Les millions de Millenium s'avèrent une malédiction pour Eva Gabrielsson, la veuve de Stieg Larsson, dépossédée de son deuil par la famille de l'auteur. À moins que sa tragédie ne constitue le 4e tome de la trilogie.

Le 9 novembre 2004, non seulement Eva a perdu l'amour de sa vie, terrassé par une crise cardiaque à 50 ans. Mais elle s'est retrouvée au coeur d'une âpre bataille juridico-financière l'opposant au frère et au père de l'auteur pour l'héritage de Stieg, devenu un business multimillionnaire et planétaire.

«La dernière fois que je les ai revus, dix mois après la mort de Stieg, son frère Joakim a proposé que j'épouse son père. Ainsi, on aurait réglé le partage d'héritage», confie-t-elle jeudi à l'AFP, de passage à Paris à l'occasion de la publication de son livre-témoin, Millenium, Stieg et moi (Actes Sud). Une proposition qui l'a laissée «tétanisée», écrit-elle.

«Les Larsson ne se comportent plus comme des individus mais comme une entreprise qui brasse des milliards», accuse-t-elle, face aux 50 millions d'exemplaires traduits et vendus dans le monde, sans compter les films et séries télévisées.

Mercredi, le frère a réfuté sur son site internet les informations du livre, «plein de contre-vérités et d'approximations» selon lui, se défendant d'exploiter l'industrie «Millenium» comme Eva l'en accuse.

«C'est mesquin et indigne», se contente de répondre l'intéressée, qui s'en voudrait de réduire plus de 30 ans de vie commune à une sordide guerre de succession.

«Tout ça, c'est une histoire de misogynie, c'est ce que les hommes font aux femmes». Car l'erreur d'Eva Gabrielsson fut d'être une compagne dans l'ombre, une concubine mais pas une épouse: Stieg, qui enquêtait sans concession sur la face noire de la Suède, la corruption et l'extrême-droite, pensait ainsi la protéger en la gardant de tout lien légal entre eux deux.

Mais la loi suédoise ne reconnaît aucun droit au conjoint survivant non marié. Et si Stieg, comme elle l'affirme, l'avait demandée en mariage à l'annonce de la publication de son manuscrit, resté longtemps en souffrance chez les éditeurs, il n'en a pas eu le temps.

Écartée de la succession de Stieg Larsson, donc des droits d'auteur et de tout regard sur l'exploitation faite de son oeuvre, y compris cinématographique, elle a même failli perdre l'appartement acheté en commun, finalement récupéré au bout de trois ans, ainsi que les comptes bancaires du couple.
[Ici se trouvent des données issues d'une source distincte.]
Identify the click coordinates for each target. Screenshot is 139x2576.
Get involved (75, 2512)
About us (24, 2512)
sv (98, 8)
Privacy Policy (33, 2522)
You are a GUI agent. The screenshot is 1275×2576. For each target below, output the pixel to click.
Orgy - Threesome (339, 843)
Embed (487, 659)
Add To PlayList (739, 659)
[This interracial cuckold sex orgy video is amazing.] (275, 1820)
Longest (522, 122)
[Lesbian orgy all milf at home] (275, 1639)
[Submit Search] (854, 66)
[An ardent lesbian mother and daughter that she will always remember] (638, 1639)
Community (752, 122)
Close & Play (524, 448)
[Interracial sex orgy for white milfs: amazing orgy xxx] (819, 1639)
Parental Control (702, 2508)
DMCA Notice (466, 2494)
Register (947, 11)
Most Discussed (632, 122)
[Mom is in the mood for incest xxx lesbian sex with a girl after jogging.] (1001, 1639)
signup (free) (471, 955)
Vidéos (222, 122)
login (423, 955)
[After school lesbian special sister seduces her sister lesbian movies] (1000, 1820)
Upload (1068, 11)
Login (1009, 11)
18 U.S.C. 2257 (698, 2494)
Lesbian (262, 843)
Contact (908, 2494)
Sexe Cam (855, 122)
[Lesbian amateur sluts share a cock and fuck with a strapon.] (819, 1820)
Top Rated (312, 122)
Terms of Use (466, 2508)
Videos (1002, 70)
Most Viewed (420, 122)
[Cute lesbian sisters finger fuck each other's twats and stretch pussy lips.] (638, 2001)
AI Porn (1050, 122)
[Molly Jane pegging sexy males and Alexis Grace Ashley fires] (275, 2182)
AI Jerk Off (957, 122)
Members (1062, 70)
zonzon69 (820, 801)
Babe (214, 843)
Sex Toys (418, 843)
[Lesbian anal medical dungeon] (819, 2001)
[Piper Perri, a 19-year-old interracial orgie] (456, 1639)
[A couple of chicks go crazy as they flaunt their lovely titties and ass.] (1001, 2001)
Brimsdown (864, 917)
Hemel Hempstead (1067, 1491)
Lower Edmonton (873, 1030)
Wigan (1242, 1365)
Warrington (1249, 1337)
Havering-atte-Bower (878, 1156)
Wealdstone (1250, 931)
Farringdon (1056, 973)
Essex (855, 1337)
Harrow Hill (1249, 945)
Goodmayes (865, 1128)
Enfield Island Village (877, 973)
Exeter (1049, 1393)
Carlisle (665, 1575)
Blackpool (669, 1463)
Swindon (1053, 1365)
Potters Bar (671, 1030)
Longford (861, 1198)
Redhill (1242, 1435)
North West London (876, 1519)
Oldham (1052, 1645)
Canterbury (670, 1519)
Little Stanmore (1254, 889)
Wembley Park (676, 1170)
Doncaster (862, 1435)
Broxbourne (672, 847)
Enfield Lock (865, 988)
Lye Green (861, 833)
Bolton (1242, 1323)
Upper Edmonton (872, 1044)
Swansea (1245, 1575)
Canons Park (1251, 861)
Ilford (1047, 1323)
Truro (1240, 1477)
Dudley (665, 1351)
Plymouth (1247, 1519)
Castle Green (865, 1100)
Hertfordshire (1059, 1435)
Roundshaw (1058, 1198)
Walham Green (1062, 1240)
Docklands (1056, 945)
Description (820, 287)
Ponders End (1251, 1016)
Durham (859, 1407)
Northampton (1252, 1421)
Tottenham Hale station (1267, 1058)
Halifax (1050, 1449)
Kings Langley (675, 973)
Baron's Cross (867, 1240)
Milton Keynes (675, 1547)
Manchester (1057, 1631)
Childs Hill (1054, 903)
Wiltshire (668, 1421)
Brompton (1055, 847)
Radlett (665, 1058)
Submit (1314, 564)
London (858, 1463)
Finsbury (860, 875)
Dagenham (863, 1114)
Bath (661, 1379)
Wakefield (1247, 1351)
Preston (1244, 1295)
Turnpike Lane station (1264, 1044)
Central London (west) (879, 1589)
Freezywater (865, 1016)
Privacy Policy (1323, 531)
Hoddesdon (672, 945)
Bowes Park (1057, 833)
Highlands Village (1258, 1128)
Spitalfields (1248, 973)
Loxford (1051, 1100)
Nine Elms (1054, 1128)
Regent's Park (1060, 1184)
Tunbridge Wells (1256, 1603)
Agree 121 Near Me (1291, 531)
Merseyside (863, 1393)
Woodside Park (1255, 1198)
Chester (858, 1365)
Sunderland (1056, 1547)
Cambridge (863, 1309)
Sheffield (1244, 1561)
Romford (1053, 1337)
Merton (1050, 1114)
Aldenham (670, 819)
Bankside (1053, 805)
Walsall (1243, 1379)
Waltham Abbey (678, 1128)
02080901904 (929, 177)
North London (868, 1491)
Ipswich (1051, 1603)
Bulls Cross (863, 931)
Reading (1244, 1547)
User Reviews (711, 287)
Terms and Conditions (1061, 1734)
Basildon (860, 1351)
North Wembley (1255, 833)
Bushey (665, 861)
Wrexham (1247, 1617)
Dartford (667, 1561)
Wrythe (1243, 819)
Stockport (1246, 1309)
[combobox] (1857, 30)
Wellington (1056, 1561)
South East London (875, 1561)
Elle espérait que son sort, amplement médiatisé et qui lui a valu une large sympathie populaire en Suède «parce que tout le monde connait quelqu'un dans cette situation», permettrait de faire évoluer la loi. Elle a même écrit sur le sujet. «Mais il ne s'est rien passé».

Aujourd'hui ce qu'elle revendique, c'est le droit gérer l'oeuvre, pas les retombées financières.

«Malgré son train de vie ultra-modeste, elle a renoncé aux 2 millions d'euros qui lui étaient offerts pour solde de tous comptes», relève Marie-Françoise Colombani, éditorialiste au magazine Elle et coauteur du livre, pour qui «la réalité a rejoint Millénium».

Mais Eva détient peut-être l'arme fatal: le fameux «Quatrième tome», que les fans espèrent encore à travers le monde et dont l'ébauche se trouverait dans l'ordinateur de Stieg.

«Il n'y a pas de livre à proprement parler, mais le début de quelque chose. Des fragments, à mi-chemin entre le carnet de croquis et le manuscrit», indique-t-elle. «Ce que je peux vous dire, c'est qu'on y retrouve Lisbeth, quelque part au Canada».

Eva Gabrielsson aurait la capacité de boucler ce manuscrit. Parce que Millenium, insiste-t-elle, est la somme de leurs vies avec Stieg, de leurs recherches et de leurs expériences. «Mais la famille n'a aucun intérêt à me laisser faire».